By generating superior returns over the past decade, the private equity industry has been rewarded with a growing share of institutional investment dollars, and has evolved as a growing force within the economy. But perhaps because of that success, many investors – particularly those that are taxable – have not paid enough attention to the tax aspects of their private equity holdings.
According to an Ernst & Young report, “until a few years ago, tax planning was an afterthought for most private equity firms.” But investors and private equity firms can no longer ignore the fact that sub-optimal tax structures can have a negative impact on portfolio returns. In a true paradigm shift, tax considerations are now increasingly integrated into private equity firms’ investment approach to drive better investment results.
Over the past two decades, private equity has gone mainstream. Private equity was once an asset class that predominantly attracted taxable investors such as high-net worth investors, wealthy individuals and family offices who were able to commit assets for the long-term. Today, however, large tax-exempt financial institutions – pension funds, endowments and foundations – dominate the private equity industry. According to
The Wall Street Journal, private equity attracted more than $300 billion in new investor commitments in 2006. Many sophisticated institutions are said to have increased their allocation to "alternative assets" up to a total of 15% to 20%.

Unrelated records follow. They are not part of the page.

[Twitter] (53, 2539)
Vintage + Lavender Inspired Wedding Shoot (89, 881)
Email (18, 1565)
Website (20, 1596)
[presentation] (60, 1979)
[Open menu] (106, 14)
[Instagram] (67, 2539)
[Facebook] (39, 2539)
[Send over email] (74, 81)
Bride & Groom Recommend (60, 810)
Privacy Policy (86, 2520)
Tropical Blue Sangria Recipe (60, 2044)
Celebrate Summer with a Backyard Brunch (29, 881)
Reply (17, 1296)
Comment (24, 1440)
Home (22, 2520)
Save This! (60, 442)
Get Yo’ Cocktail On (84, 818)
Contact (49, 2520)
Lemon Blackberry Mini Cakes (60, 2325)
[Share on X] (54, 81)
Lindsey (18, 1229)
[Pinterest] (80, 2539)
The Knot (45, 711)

As the primary providers of capital to the industry, it is no surprise that tax-exempt investors have ensured that their tax concerns have dictated the structure of most private equity funds.
What has this meant for taxable investors? Unfortunately, until quite recently, it was not widely understood that, for sophisticated taxable investors (family offices, corporations and wealthy individuals), the typical private equity fund is extremely tax-inefficient. Why? Because its legal structure is optimized for its major “customers” – tax-exempt institutions who are averse to generating Unrelated Business Taxable Income (“UBTI”). Income from a flow-through entity such as a limited liability company (LLC), even a passive investment owned through a private equity fund, is considered UBTI, and receiving excessive amounts UBTI can jeopardize a tax-exempt institution’s tax status. Thus most fund documents incorporate provisions essentially prohibiting UBTI generation.

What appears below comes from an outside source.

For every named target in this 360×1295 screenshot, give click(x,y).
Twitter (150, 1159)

The private equity industry is belatedly beginning to recognize the opportunity offered by adopting new structures that take into consideration taxable investors’ particular tax situation. Specifically, there is a growing awareness that flow-through structures such as LLCs can offer built-in flexibility and significantly reduce tax liabilities for taxable investors, as compared to C-corporation structures. These structural benefits are threefold:
- Eliminating double taxation on distributions or upon exiting an investment.
- Building up tax basis over time, which further reduces the investors’ capital gains taxes at exit.

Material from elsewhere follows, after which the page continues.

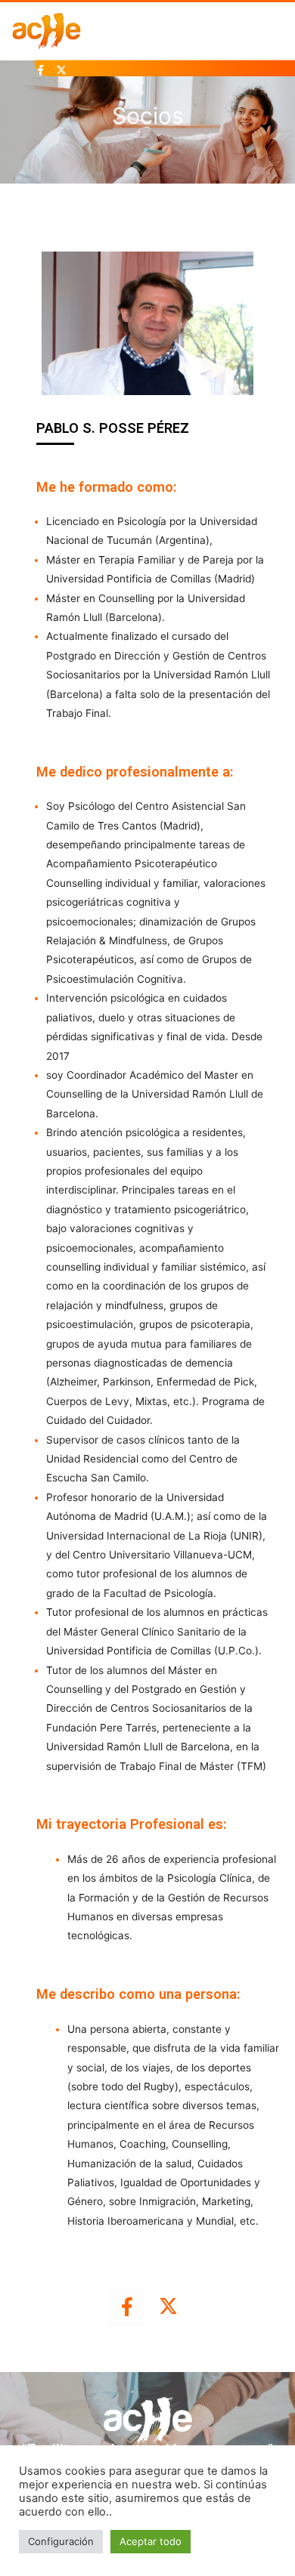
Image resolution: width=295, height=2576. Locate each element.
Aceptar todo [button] (151, 2541)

- Adding incremental enterprise value that is potentially received from the buyer of a portfolio company who is able to benefit from a tax basis step-up.
A recent analysis by Frontenac Company shows that, over the life of a typical portfolio investment, these benefits can result in an incremental return of 0.5 to 2.5x on invested capital. A fund structure favoring the interests of taxable investors can produce an annualized rate of return that is 250-260 basis points higher after tax than one which prohibits generating UBTI.
With this in mind, it is clear that sophisticated taxable investors will increasingly gravitate towards investing in private equity funds that combine the prospect of competitive investment performance with the benefits of a structure that is designed to enhance their long-term after-tax returns. At long last, as Ernst & Young observes, “Tax savvy is becoming something of a differentiator in the private equity space.”